South Carolina’s House voted 102-3 on May 24 in favor of a measure that provides $4 billion for roads and bridges over the next decade. The bill also changed the structure of the state's Transportation Commission and lowers the threshold for applications to be considered by the Infrastructure Bank from $100 million to $25 million.

House Education and Public Works Committee Chairwoman Rita Allison, who led last year’s failed fight to pass a fuel-tax increase to fund transportation, called the current bill “a good outcome.”

The bill moved on to the Senate, where its fate is uncertain.
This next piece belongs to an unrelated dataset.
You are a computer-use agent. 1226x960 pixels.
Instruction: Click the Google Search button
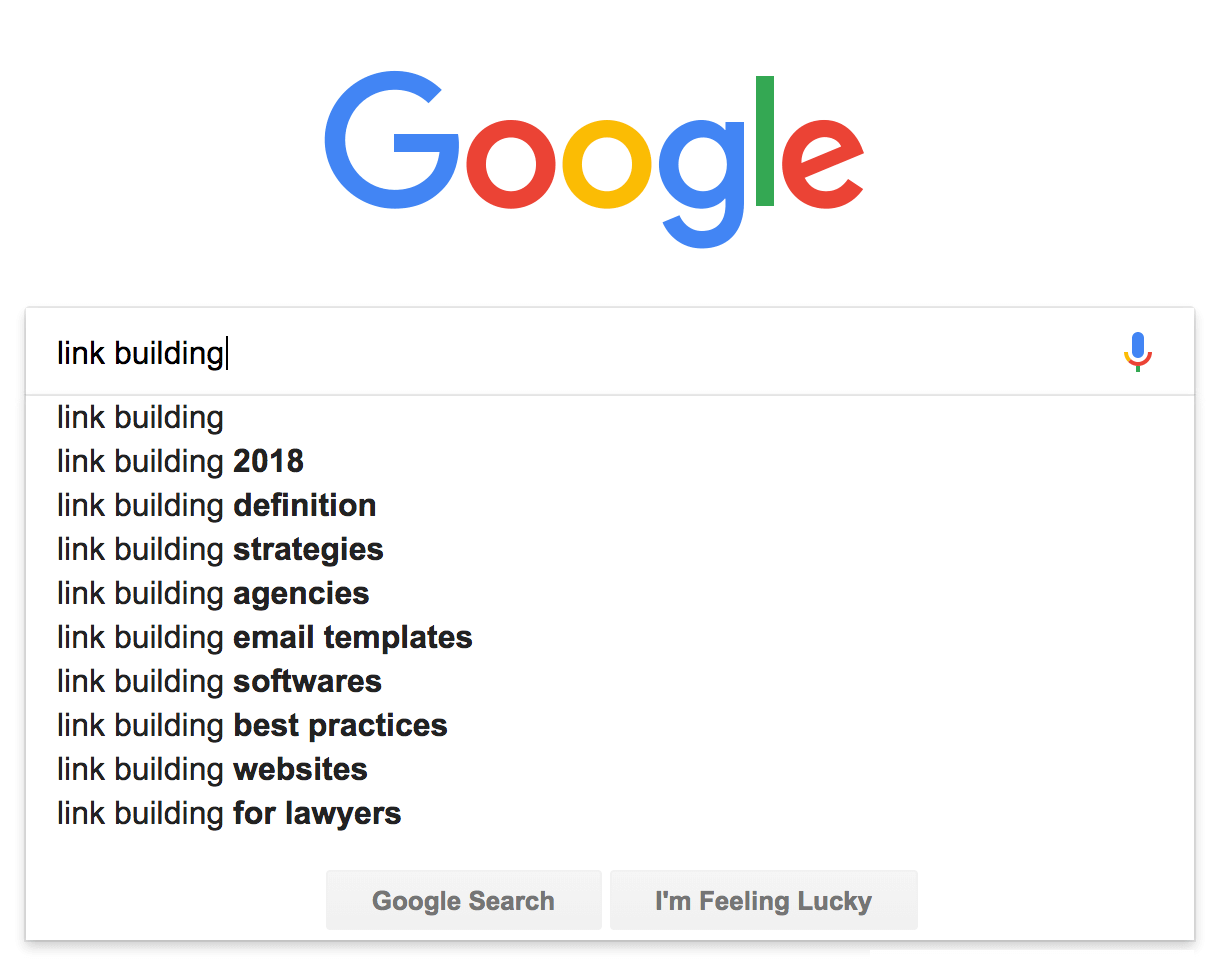pos(464,900)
The chambers are scheduled to adjourn June 2. The House and Senate have offered competing transportation-funding legislation for much of the sessions of 2015 and 2016. The Senate declined to act on the House’s funding-governance measure last year.



If the Senate concurs this time, $200 million from vehicle sales taxes and Department of Motor Vehicles fees would go to South Carolina’s Department of Transportation, which would be expected to ask the Infrastructure Bank to issue $2.2 billion in bonds as SCDOT Secretary Christy Hall recently explained to a House subcommittee. Hall has said her department has a $1.2 billion funding shortfall.

“Members of the House understand that the people of South Carolina expect their Legislature to pass a roads bill this year," Speaker Jay Lucas said in a statement. "Although more effort must be made next session to find a long-term funding stream, this bill is a starting point that allows for adequate repair of deficient roads and bridges without raiding our state’s general fund."